# DOCUMENT EXTRACT
= = = =

Model is: WizardLM-7B-uncensored.ggml.q5_1.bin

ralyodio commented 1 year ago

here is the stack trace:

llama.cpp: loading model from /home/ettinger/models/ggml-model-q4_1.bin
llama_model_load_internal: format     = ggjt v1 (pre #1405)
llama_model_load_internal: n_vocab    = 32000
llama_model_load_internal: n_ctx      = 1024
llama_model_load_internal: n_embd     = 6656
llama_model_load_internal: n_mult     = 256
llama_model_load_internal: n_head     = 52
llama_model_load_internal: n_layer    = 60
llama_model_load_internal: n_rot      = 128
llama_model_load_internal: ftype      = 3 (mostly Q4_1)
llama_model_load_internal: n_ff       = 17920
llama_model_load_internal: n_parts    = 1
llama_model_load_internal: model size = 30B
error loading model: this format is no longer supported (see https://github.com/ggerganov/llama.cpp/pull/1305)
llama_init_from_file: failed to load model
[2023-05-16T10:47:19Z INFO  llama_node_cpp::context] AVX = 1 | AVX2 = 1 | AVX512 = 0 | AVX512_VBMI = 0 | AVX512_VNNI = 0 | FMA = 1 | NEON = 0 | ARM_FMA = 0 | F16C = 1 | FP16_VA = 0 | WASM_SIMD = 0 | BLAS = 0 | SSE3 = 1 | VSX = 0 | 
Error: Failed to convert napi value Function into rust type `f64`
    at file:///home/ettinger/src/descriptive.chat/descriptive-web/node_modules/llama-node/dist/llm/llama-cpp.js:73:39
    at new Promise (<anonymous>)

= = = =

# TASK STATEMENT
Copy the model-loading error report word for word, from the model name line through the last stack trace line.

# INPUT DATA
= = = =

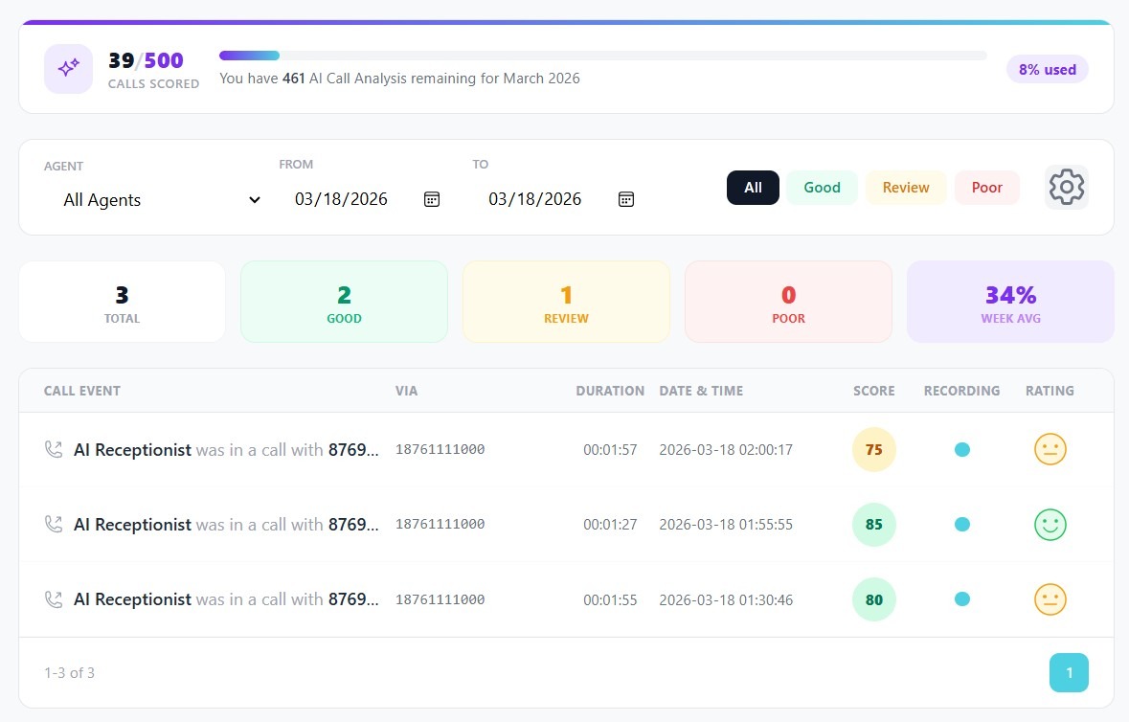Select the Review filter chip
The image size is (1129, 722).
tap(905, 187)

= = = =

# RESULT OF THIS EXERCISE
Model is: WizardLM-7B-uncensored.ggml.q5_1.bin

ralyodio commented 1 year ago

here is the stack trace:

llama.cpp: loading model from /home/ettinger/models/ggml-model-q4_1.bin
llama_model_load_internal: format     = ggjt v1 (pre #1405)
llama_model_load_internal: n_vocab    = 32000
llama_model_load_internal: n_ctx      = 1024
llama_model_load_internal: n_embd     = 6656
llama_model_load_internal: n_mult     = 256
llama_model_load_internal: n_head     = 52
llama_model_load_internal: n_layer    = 60
llama_model_load_internal: n_rot      = 128
llama_model_load_internal: ftype      = 3 (mostly Q4_1)
llama_model_load_internal: n_ff       = 17920
llama_model_load_internal: n_parts    = 1
llama_model_load_internal: model size = 30B
error loading model: this format is no longer supported (see https://github.com/ggerganov/llama.cpp/pull/1305)
llama_init_from_file: failed to load model
[2023-05-16T10:47:19Z INFO  llama_node_cpp::context] AVX = 1 | AVX2 = 1 | AVX512 = 0 | AVX512_VBMI = 0 | AVX512_VNNI = 0 | FMA = 1 | NEON = 0 | ARM_FMA = 0 | F16C = 1 | FP16_VA = 0 | WASM_SIMD = 0 | BLAS = 0 | SSE3 = 1 | VSX = 0 | 
Error: Failed to convert napi value Function into rust type `f64`
    at file:///home/ettinger/src/descriptive.chat/descriptive-web/node_modules/llama-node/dist/llm/llama-cpp.js:73:39
    at new Promise (<anonymous>)